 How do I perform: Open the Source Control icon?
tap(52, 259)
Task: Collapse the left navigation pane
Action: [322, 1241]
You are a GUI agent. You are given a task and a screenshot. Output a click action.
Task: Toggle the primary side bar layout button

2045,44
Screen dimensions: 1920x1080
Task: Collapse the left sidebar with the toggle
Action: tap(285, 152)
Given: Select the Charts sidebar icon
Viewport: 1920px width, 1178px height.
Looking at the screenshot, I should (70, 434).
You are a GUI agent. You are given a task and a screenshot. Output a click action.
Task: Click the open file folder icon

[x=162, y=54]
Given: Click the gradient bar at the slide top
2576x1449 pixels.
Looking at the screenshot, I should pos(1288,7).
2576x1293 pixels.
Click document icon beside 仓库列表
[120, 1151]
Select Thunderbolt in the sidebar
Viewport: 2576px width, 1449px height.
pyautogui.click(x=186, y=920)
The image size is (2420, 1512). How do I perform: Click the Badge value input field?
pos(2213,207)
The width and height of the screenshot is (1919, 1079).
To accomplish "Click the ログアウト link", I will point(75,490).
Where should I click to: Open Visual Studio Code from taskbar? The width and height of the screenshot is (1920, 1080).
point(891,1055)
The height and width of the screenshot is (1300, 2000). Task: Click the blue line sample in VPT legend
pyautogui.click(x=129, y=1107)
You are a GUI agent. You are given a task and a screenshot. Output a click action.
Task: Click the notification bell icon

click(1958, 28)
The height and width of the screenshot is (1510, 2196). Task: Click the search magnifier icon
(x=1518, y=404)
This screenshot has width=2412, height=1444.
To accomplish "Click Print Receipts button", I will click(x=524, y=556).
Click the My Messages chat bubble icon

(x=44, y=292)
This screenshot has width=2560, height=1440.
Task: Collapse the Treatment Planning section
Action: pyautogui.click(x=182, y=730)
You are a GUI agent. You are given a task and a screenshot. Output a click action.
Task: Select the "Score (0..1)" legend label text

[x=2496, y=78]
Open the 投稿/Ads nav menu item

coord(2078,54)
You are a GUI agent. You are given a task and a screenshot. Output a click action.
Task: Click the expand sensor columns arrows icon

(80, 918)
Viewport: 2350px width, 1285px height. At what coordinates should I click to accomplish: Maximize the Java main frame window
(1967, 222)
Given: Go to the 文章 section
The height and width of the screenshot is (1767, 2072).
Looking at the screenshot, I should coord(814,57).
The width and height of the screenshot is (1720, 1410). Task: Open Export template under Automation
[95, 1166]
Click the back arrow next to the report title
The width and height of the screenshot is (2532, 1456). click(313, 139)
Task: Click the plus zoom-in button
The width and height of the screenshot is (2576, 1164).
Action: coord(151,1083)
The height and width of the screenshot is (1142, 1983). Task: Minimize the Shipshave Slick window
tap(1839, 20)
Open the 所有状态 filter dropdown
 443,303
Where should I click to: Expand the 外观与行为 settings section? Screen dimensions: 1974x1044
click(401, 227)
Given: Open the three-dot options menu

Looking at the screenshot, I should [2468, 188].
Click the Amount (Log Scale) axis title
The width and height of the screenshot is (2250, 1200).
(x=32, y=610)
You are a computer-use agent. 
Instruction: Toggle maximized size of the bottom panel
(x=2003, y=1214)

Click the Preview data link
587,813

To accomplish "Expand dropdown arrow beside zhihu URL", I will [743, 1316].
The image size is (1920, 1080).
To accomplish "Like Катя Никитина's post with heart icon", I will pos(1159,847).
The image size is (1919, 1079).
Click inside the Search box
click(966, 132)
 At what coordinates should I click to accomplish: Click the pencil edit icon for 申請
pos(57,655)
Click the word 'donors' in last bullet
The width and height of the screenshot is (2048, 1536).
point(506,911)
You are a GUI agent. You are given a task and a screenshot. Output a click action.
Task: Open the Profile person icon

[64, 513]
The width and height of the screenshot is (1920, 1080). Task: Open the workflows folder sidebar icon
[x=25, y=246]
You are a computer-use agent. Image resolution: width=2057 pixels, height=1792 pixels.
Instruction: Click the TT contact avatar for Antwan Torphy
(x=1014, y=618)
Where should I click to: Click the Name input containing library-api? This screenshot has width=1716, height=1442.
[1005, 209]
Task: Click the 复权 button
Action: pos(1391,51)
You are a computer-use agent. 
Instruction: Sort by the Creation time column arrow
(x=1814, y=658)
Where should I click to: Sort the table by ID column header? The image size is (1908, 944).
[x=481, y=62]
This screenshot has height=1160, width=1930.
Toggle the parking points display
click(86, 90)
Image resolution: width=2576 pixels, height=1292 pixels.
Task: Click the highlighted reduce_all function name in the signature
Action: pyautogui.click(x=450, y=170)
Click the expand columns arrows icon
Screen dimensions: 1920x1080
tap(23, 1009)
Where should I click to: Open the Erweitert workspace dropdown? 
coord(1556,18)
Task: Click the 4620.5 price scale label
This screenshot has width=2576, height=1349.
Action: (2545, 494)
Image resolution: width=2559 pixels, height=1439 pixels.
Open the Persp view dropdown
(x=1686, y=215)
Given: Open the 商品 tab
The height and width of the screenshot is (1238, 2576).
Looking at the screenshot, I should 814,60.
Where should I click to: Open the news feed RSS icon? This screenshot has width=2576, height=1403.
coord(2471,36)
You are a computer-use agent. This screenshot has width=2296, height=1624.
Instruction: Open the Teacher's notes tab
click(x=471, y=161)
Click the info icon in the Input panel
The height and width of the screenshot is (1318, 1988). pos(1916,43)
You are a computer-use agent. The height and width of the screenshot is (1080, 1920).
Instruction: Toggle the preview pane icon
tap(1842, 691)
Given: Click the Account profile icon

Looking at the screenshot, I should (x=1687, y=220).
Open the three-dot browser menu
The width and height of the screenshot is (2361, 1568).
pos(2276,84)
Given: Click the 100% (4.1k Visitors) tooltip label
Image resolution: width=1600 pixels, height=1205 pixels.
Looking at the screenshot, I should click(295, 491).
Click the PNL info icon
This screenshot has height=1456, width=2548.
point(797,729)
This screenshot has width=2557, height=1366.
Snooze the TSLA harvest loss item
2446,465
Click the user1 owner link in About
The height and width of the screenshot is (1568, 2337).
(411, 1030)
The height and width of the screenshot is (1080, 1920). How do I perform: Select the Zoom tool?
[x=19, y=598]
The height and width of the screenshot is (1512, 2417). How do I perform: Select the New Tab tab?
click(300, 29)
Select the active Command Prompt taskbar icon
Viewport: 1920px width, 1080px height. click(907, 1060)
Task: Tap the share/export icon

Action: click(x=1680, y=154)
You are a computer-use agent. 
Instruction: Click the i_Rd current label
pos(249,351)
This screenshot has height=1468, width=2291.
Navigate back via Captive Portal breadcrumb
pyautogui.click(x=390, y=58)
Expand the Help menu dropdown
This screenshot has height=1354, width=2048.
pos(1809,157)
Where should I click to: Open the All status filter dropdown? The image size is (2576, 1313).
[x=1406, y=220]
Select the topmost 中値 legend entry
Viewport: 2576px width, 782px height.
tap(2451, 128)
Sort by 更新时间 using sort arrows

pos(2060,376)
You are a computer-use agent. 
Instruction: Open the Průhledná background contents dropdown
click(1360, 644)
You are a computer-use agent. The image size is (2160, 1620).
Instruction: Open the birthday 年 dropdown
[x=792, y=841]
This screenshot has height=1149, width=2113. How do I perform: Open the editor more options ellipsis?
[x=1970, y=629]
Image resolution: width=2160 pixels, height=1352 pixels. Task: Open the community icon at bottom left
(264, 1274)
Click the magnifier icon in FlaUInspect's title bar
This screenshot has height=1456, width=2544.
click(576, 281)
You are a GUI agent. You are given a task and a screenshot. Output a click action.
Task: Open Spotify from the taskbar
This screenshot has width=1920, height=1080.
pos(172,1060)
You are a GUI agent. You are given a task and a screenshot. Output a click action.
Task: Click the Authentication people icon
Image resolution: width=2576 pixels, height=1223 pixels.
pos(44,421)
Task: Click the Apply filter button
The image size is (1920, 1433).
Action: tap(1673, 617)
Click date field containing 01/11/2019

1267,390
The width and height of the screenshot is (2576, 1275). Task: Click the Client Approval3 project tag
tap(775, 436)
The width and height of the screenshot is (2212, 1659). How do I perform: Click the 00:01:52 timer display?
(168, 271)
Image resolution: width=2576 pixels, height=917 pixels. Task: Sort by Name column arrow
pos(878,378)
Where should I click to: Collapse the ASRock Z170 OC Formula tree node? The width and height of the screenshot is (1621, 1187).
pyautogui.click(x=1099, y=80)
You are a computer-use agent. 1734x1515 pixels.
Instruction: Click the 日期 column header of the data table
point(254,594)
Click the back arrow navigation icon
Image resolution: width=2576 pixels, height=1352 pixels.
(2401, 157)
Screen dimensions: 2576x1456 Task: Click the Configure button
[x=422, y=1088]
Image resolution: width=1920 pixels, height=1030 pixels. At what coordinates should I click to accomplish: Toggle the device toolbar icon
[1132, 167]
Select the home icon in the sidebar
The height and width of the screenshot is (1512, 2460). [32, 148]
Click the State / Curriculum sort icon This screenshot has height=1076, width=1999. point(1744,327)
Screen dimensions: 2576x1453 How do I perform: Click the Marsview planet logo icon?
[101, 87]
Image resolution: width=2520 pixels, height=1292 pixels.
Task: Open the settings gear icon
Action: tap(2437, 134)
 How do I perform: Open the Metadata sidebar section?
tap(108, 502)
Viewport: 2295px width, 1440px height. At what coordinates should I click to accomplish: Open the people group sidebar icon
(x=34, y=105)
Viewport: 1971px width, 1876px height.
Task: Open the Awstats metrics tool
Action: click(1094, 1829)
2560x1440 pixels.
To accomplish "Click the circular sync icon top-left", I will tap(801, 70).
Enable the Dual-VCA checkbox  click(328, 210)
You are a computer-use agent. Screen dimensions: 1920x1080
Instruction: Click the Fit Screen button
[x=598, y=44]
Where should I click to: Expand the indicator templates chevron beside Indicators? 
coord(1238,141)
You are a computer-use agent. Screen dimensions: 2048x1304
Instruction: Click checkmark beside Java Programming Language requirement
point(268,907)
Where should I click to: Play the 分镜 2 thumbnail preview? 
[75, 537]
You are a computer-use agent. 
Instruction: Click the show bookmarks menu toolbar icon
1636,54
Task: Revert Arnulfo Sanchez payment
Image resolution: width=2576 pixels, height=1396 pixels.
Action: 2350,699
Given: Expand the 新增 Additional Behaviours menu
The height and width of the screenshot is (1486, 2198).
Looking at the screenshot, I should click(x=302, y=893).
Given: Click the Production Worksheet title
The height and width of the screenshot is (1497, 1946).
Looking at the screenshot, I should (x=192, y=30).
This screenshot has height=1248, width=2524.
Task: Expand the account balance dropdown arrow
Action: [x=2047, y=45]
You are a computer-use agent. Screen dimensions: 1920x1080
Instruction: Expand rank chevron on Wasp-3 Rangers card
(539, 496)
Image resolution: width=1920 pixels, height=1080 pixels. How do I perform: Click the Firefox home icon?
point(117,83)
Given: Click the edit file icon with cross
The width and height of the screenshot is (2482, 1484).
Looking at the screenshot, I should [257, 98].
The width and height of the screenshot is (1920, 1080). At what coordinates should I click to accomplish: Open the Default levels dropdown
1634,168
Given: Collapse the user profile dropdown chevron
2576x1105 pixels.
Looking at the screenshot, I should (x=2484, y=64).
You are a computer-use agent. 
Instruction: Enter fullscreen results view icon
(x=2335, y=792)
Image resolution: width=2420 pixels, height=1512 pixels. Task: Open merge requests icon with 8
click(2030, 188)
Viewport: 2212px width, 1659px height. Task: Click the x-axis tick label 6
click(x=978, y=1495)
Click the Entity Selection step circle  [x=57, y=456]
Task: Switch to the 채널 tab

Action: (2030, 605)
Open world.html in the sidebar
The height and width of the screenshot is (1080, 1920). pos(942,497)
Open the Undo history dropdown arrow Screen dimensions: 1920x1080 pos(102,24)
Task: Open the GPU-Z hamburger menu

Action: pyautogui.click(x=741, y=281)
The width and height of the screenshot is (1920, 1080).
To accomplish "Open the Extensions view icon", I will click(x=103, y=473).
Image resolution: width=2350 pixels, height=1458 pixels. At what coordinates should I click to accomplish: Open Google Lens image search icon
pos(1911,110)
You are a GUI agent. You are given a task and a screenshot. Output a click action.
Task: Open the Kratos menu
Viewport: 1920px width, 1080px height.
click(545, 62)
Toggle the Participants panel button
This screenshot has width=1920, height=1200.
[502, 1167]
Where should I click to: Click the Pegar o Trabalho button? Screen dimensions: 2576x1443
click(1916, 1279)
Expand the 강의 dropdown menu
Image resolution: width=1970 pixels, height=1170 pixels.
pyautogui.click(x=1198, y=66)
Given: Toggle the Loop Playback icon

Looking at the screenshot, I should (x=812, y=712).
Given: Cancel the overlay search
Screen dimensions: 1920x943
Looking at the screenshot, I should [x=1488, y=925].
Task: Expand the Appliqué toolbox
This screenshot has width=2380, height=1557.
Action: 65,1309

→ WHAT THE EXERCISE ASKS
Print the lines above, unchanged, from the start of the records to the line with "Given: Select the Charts sidebar icon", including that final line.

→ SOLUTION TO THE PROBLEM
 How do I perform: Open the Source Control icon?
tap(52, 259)
Task: Collapse the left navigation pane
Action: [322, 1241]
You are a GUI agent. You are given a task and a screenshot. Output a click action.
Task: Toggle the primary side bar layout button

2045,44
Screen dimensions: 1920x1080
Task: Collapse the left sidebar with the toggle
Action: tap(285, 152)
Given: Select the Charts sidebar icon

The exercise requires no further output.